Perioperative EEG during cardiac surgery with HCA is used to detect neurological abnormalities, seizures and ischaemia; to guide the depth of anaesthesia and hypothermia before arrest; and to predict clinical outcome. However, we found no prospective studies comparing perioperative EEG monitoring versus no EEG monitoring in adults and children undergoing cardiac surgery. In the 40 articles included in this review, there were only 3 RCTs, none of which used EEG monitoring as the primary intervention. The remaining prospective and retrospective cohort studies demonstrated heterogeneity in the interventions used and outcome measures reported. Almost all lacked a control group of patients who were not monitored with perioperative EEG, limiting our evaluation of the role of EEG in improving postoperative outcomes. As a result, this review provides limited evidence to support EEG monitoring during HCA surgery, a technique that is used in some centres to guide surgical decision-making.

Seizures

Perioperative seizures (which occurred in up to 21% of patients) and the cumulative burden of seizures are associated with unfavourable neurological outcomes in children [58] and adults [59] following admission to intensive care. In our review, a high proportion of seizures in the perioperative period were only detected by EEG. It would therefore seem appropriate to utilize EEG to detect these events, as recommended by guidelines for continuous EEG monitoring in neonates [52].

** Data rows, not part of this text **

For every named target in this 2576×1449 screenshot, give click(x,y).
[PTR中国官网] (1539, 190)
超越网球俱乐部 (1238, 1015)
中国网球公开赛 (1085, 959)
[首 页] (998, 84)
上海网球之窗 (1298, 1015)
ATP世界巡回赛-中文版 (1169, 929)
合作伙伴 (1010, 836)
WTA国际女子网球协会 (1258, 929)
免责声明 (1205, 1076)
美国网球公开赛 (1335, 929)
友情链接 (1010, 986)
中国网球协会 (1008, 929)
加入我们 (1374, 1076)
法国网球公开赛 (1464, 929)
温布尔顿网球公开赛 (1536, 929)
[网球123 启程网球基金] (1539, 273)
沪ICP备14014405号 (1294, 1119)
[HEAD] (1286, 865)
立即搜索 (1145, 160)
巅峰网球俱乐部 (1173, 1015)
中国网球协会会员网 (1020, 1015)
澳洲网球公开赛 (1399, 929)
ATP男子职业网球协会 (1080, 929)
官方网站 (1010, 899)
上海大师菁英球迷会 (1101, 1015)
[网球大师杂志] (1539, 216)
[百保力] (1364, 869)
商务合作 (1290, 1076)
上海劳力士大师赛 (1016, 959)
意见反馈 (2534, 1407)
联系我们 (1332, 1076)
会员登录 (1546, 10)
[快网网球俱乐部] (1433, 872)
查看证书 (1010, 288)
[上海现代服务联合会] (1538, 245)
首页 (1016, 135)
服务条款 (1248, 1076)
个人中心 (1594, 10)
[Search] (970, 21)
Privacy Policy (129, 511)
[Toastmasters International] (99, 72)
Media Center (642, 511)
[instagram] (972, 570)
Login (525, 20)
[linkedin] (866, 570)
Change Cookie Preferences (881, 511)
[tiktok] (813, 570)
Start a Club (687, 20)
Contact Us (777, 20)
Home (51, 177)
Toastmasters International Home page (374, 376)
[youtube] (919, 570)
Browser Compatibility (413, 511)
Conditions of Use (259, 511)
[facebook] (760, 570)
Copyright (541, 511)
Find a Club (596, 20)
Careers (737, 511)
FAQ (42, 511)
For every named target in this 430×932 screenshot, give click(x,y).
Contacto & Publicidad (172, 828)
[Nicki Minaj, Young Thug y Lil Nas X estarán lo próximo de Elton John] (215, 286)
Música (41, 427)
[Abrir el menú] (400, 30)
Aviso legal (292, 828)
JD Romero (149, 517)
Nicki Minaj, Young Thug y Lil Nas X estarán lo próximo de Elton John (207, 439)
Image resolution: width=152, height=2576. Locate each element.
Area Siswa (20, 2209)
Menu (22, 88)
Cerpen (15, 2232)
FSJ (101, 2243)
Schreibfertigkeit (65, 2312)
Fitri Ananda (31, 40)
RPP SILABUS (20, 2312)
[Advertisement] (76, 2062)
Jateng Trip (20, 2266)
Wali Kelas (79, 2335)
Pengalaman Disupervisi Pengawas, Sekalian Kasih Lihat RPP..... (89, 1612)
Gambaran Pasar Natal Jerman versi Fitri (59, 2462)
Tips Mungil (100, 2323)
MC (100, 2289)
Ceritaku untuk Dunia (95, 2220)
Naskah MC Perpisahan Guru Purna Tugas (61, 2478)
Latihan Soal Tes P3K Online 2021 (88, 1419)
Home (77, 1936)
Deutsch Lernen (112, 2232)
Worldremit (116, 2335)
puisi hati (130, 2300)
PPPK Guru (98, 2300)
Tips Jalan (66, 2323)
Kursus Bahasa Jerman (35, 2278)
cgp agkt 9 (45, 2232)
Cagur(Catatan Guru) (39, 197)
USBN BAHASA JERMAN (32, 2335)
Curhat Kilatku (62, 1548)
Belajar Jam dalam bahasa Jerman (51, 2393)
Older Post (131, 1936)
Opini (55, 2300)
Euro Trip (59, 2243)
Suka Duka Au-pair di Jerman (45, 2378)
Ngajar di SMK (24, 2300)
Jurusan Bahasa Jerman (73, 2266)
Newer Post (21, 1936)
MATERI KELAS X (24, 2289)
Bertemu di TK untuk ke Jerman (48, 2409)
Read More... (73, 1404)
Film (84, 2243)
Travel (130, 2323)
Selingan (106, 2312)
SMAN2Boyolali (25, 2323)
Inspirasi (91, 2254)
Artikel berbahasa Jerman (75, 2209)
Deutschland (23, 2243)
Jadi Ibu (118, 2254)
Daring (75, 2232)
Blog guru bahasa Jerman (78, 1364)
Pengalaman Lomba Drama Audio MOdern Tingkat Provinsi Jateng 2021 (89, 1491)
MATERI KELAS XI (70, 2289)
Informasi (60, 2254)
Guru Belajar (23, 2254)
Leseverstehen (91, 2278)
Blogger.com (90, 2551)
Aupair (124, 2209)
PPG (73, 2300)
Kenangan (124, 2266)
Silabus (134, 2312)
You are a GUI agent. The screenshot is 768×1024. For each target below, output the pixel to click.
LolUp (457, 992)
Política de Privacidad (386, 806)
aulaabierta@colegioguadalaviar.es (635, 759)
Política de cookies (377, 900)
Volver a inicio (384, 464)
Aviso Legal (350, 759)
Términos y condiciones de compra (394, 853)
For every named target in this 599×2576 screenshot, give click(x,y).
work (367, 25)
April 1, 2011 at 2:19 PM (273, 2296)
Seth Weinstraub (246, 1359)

Electroencephalography continuity

Monitoring EEG continuity during cooling, HCA and rewarming could indicate whether a relationship exists between the depth/rate of hypothermia, rate of rewarming and postoperative morbidity. As cooling progresses, periodic complexes intermix with background EEG activity, and the amplitude of cortical activity decreases, becoming separated by ever-increasing periods of relative electrical suppression (i.e. a burst-suppression pattern) until ECI is achieved; the reverse occurs with rewarming [21, 22, 28, 37]. The time and temperature at which these milestones occur are highly variable between patients and, thus, cannot be accurately predicted by other clinical metrics [17]. If the timing and duration of ECI are associated with neurological outcome, this would support the utility of EEG as an intraoperative neuroprotection tool to ensure that ECI has been obtained prior to DHCA.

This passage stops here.